Wednesday, January 16, 2008

Truck and Balls: Don't Forget the Children (Get it? Oh, Nevermind)


Truck Ballz get no play. Actually they do in VA and they're trying to pass legislation to ban the giant plastic male genitalia that hang from the tow hitch on redneck trucks. Do y'all have these? Do y'all even say "ya'll"? I need to get the fuck out of here. Anyway, I checked out the news online today just in time to catch this article and it was the usual "freedom of speech" vs. "what about the kids?" shit but the good part was the video where homeboy has no teeth. He has major meth face and he's attaching the "Truck Nutz" to his Chevy. Take special note of the Woodstock tattoo on his right wrist (we ain't talking the music festival, but the Peanuts cartoon). The 2nd best part is his cousin who says that its the same thing as a kid seeing a horse with his balls dangling down and you gotta explain it sometime. Oh, and the 3rd best thing is the chick who can't stop giggling while being interviewed and has definitely been smoking for 30 years even though she looks like she's only 29.

Check out the video here.
You have to watch a little commercial in the beginning but its worth it.

And here's the bill:

HOUSE BILL NO. 1452

Offered January 15, 2008

A BILL to amend the Code of Virginia by adding in Article 10 of Chapter 10 of Title 46.2 a section numbered 46.2-1088.7, relating to display on or equipping of motor vehicles with objects resembling human genitalia.

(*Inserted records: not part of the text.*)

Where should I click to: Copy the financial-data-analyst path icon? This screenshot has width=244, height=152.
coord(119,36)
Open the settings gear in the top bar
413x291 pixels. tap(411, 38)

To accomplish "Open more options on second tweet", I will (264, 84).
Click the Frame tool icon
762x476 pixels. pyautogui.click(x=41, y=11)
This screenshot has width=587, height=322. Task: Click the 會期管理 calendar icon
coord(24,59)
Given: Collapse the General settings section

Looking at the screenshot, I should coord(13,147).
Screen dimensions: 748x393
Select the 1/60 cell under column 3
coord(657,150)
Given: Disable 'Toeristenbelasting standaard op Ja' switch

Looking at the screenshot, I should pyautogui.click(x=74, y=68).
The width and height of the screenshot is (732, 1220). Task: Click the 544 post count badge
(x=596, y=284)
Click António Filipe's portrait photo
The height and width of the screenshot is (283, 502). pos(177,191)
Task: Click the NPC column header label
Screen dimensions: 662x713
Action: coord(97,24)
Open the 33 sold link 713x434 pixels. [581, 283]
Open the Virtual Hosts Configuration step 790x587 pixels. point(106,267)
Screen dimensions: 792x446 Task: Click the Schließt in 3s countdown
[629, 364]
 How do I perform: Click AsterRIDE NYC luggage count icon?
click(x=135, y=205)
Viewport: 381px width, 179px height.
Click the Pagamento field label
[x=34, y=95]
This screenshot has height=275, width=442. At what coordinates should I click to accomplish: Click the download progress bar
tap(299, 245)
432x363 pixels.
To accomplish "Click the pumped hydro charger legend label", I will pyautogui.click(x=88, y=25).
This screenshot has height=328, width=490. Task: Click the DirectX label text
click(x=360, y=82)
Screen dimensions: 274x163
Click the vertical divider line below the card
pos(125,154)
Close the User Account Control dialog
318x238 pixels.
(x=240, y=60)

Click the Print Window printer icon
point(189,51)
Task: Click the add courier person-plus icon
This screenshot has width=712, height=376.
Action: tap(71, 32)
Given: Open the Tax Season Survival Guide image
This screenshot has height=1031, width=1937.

Be it enacted by the General Assembly of Virginia:

1. That the Code of Virginia is amended by adding in Article 10 of Chapter 10 of Title 46.2 a section numbered 46.2-1088.7 as follows:

§ 46.2-1088.7. Display on and equipping of motor vehicles with objects or devices representing or resembling human genitalia.

No person shall display upon or equip any motor vehicle with any object or device that depicts, represents, or resembles human genitalia, regardless of size or scale.

2 comments:

i got what i asked for... said...

that's what you get for living in VA. in NC, you can paint a flaming dildo on the hood of your car and people will come over to your house to congratulate you. actually, those Carolina blue balls are pretty snazzy. maybe i'll go grab a pair on lunch to go with my 'git'r'done' seat covers.

Hillbilly Harlot said...

The only time I ever saw one was when I was visiting you. It was on Mr. Chavez's truck.